Still another thing to remember is that the types of enjoyment we get from games differ. For instance, when we play Pictionary or Mario Kart, laughter and smiling faces is often the emotion these games evoke. However, when you observe Chess players, rarely will you see them smiling. Instead, they have a concerned expression, more akin to The Thinker than New Years revelers.

It is probably pretty easy to conclude based on their expressions that the Mario Kart players are enjoying themselves. We would say they are having fun?

But is The Thinker enjoying himself? Is he having fun?

Likewise, are Chess players enjoying themselves? Are they having fun?

Whatever these people are doing, they have one thing in common, and that is they are completely absorbed in an activity they are presumably doing of their own free will (two requirements for play based on Huizinga’s definition). Normally with games, we would say the thing that keeps a player ‘completely absorbed’ in the activity is ‘fun’. However, this term seems clearly inadequate to encompass both Mario Kart players and Chess players, and certainly not The Thinker.

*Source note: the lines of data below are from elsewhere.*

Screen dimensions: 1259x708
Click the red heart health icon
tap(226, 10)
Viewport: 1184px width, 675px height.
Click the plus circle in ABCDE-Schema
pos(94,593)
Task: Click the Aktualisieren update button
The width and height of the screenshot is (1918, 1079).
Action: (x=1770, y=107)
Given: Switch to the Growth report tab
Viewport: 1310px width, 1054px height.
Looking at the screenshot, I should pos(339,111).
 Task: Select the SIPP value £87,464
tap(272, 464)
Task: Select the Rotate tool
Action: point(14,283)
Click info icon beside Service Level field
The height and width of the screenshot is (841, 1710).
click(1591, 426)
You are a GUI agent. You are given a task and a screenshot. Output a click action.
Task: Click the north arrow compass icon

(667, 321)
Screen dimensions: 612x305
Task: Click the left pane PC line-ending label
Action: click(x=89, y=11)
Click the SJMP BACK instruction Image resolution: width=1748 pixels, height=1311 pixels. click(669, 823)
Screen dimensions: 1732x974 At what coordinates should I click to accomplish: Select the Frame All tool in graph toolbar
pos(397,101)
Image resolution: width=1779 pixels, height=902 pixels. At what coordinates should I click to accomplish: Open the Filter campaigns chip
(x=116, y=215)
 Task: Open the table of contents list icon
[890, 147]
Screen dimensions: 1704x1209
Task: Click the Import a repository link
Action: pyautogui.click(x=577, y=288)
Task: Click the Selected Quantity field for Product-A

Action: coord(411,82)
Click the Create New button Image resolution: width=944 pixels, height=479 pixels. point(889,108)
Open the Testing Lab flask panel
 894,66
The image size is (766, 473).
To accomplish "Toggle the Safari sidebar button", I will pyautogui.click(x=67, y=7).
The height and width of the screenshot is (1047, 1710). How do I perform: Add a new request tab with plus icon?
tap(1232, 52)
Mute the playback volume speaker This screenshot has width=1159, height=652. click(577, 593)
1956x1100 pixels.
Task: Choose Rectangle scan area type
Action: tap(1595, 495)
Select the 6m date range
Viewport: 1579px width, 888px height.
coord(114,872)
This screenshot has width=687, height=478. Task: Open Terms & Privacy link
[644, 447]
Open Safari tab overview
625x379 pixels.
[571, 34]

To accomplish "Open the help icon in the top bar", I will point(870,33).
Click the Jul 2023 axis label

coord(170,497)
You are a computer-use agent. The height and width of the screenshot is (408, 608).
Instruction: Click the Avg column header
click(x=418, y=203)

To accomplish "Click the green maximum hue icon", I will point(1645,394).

For the rest of the semester, we will instead be using another term to describe this property. That term is compelling.

Something is compelling if it keeps a person absorbed in an activity they have chosen to participate in of their own free will.

There are many different things that can make an activity compelling, including, but not limited to: intellectual stimulation, riveting narrative, and ‘fun’.

Thus compelling is an umbrella term that can encompass a lot of things, including ‘fun’. If a game is ‘fun’, then that game is also compelling, but a game may be compelling and still yet not be ‘fun’.

The goal then of game designers is to create compelling play.

The purpose of this exercise is not to provide a definition for ‘fun’, nor to disparage it, but rather to adopt a term that can be used to describe that property which keeps people absorbed in a task of their own free will.

(Also note compelling is not to be confused with ‘flow’, which is the emotion somebody may experience while completely absorbed in a compelling activity.)

For another discussion on this topic, see Warren Spector’s old Escapist article, ‘Fun’ is a Four-Letter Word.